Make an exact copy, from the records below, of the lines from the line containing "This screenshot has width=448, height=360." to the line containing "You are a computer-use agent. 812x647 pixels.", both lines included, excluding pictures.

[Collection entries]
'''

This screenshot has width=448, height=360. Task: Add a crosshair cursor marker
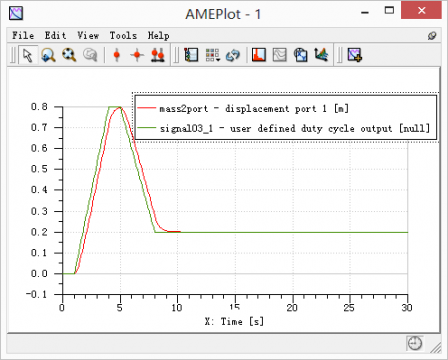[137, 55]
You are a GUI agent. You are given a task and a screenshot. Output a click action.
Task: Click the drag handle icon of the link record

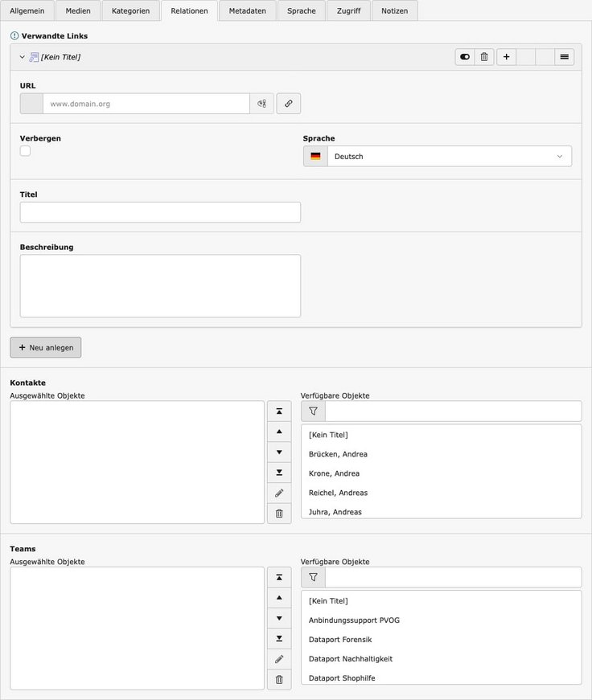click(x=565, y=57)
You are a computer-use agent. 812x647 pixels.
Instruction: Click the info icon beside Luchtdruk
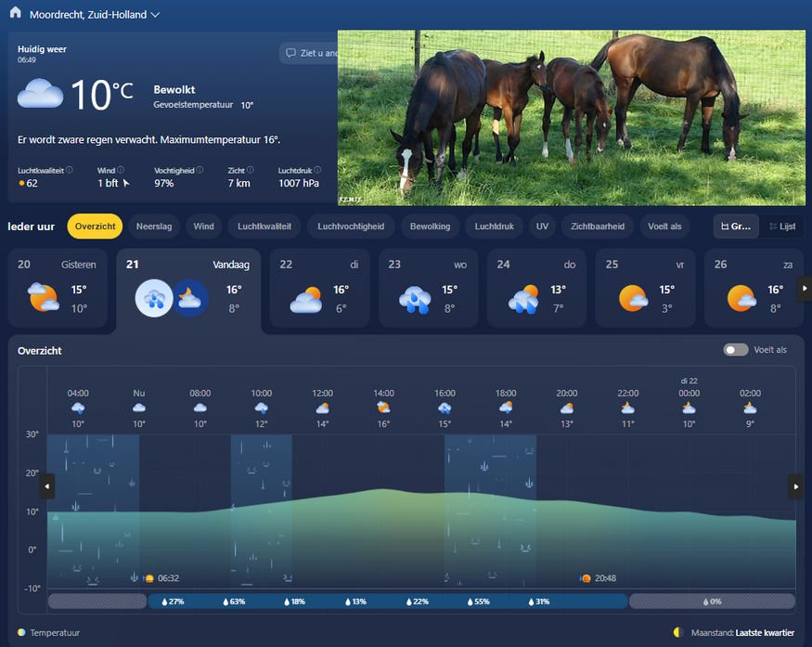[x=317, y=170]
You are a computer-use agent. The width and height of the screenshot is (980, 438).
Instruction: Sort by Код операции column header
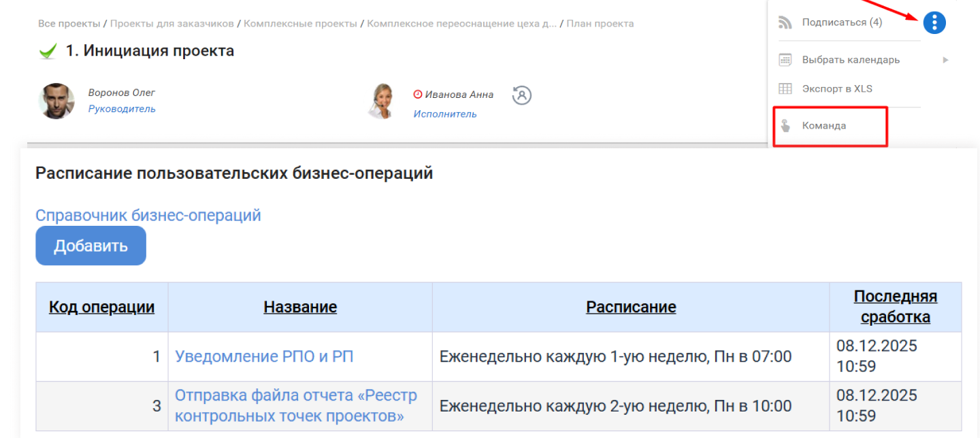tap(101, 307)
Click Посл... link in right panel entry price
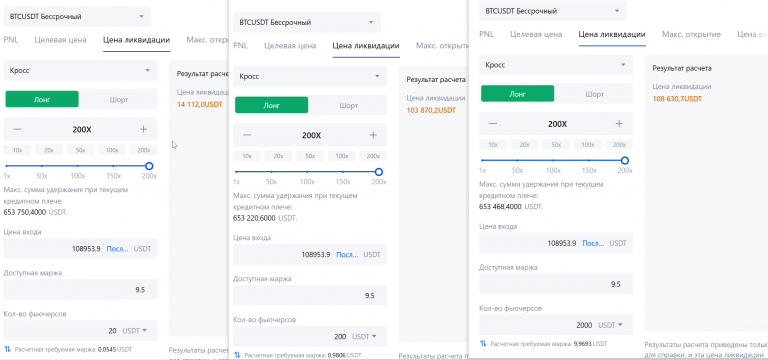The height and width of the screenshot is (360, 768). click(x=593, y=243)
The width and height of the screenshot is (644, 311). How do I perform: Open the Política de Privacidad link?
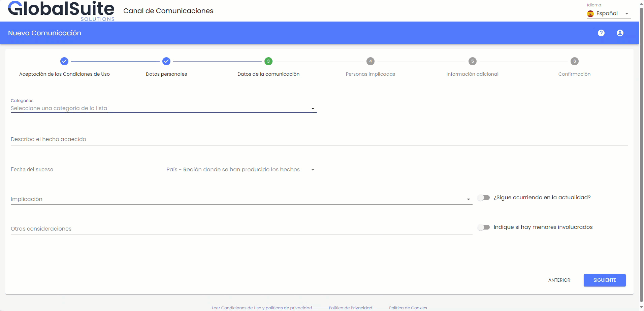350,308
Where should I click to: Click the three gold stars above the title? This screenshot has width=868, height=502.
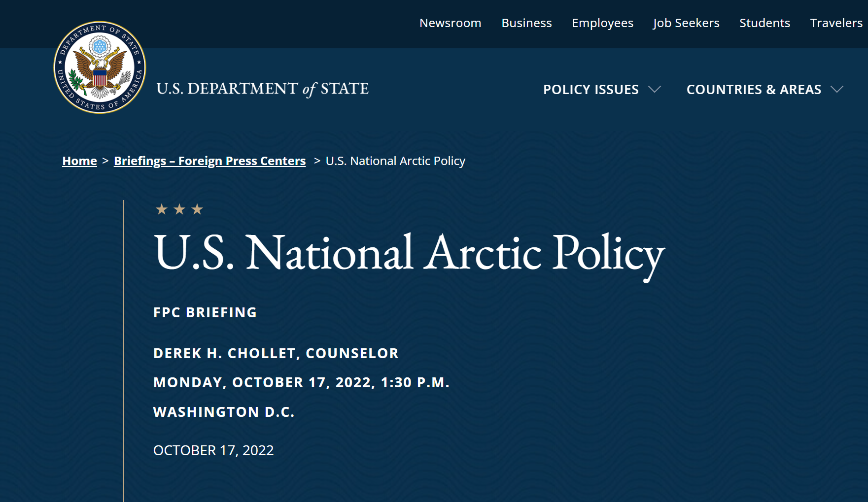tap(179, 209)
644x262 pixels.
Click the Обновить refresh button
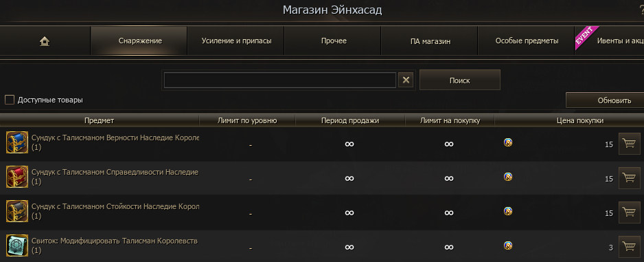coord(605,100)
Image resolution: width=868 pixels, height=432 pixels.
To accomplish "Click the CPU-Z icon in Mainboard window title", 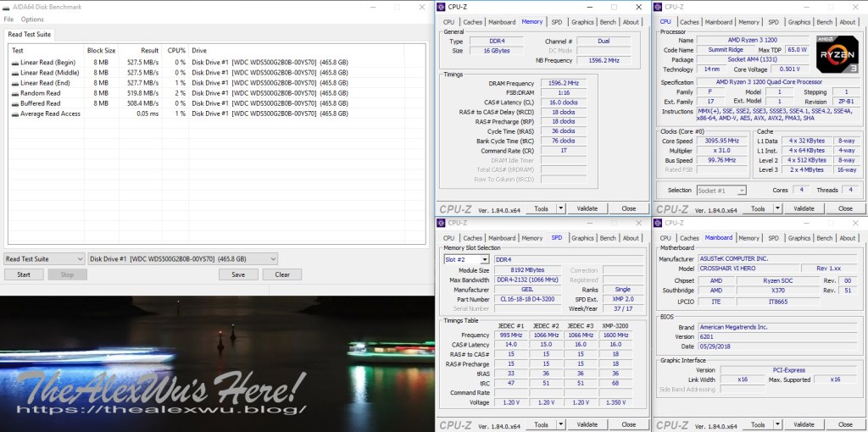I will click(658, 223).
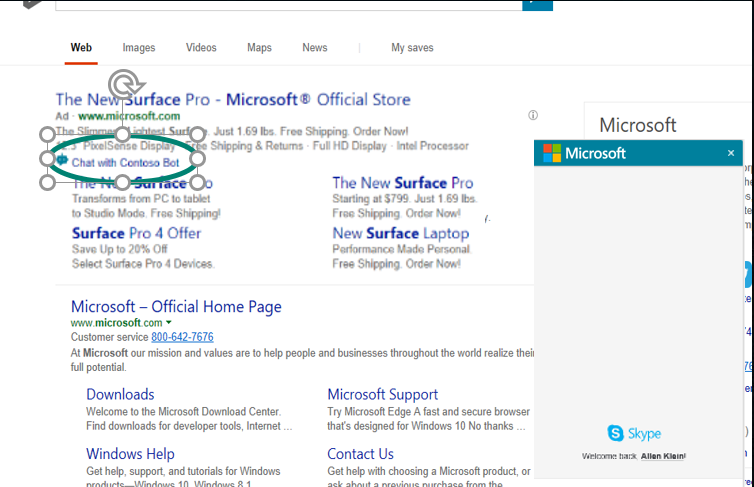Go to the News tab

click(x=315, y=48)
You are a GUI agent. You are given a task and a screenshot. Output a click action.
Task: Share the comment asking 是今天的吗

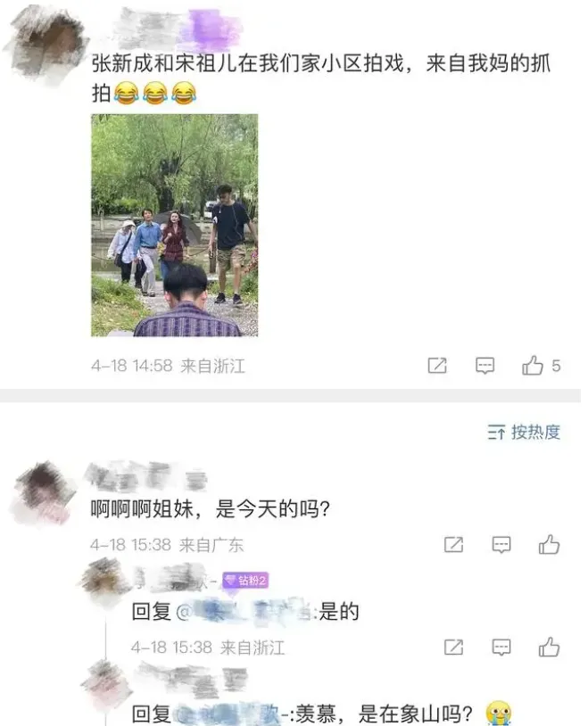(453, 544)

'''
'''

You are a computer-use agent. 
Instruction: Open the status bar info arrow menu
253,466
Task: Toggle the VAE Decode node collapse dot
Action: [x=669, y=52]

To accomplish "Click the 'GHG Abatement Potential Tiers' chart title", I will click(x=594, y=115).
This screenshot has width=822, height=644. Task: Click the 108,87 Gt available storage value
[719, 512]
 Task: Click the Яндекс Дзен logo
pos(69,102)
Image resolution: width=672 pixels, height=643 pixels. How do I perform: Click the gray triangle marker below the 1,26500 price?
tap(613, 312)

'''

*RESPONSE TO THIS EXERCISE*:
This screenshot has width=448, height=360. Task: Add a crosshair cursor marker
[137, 55]
You are a GUI agent. You are given a task and a screenshot. Output a click action.
Task: Click the drag handle icon of the link record

click(x=565, y=57)
You are a computer-use agent. 812x647 pixels.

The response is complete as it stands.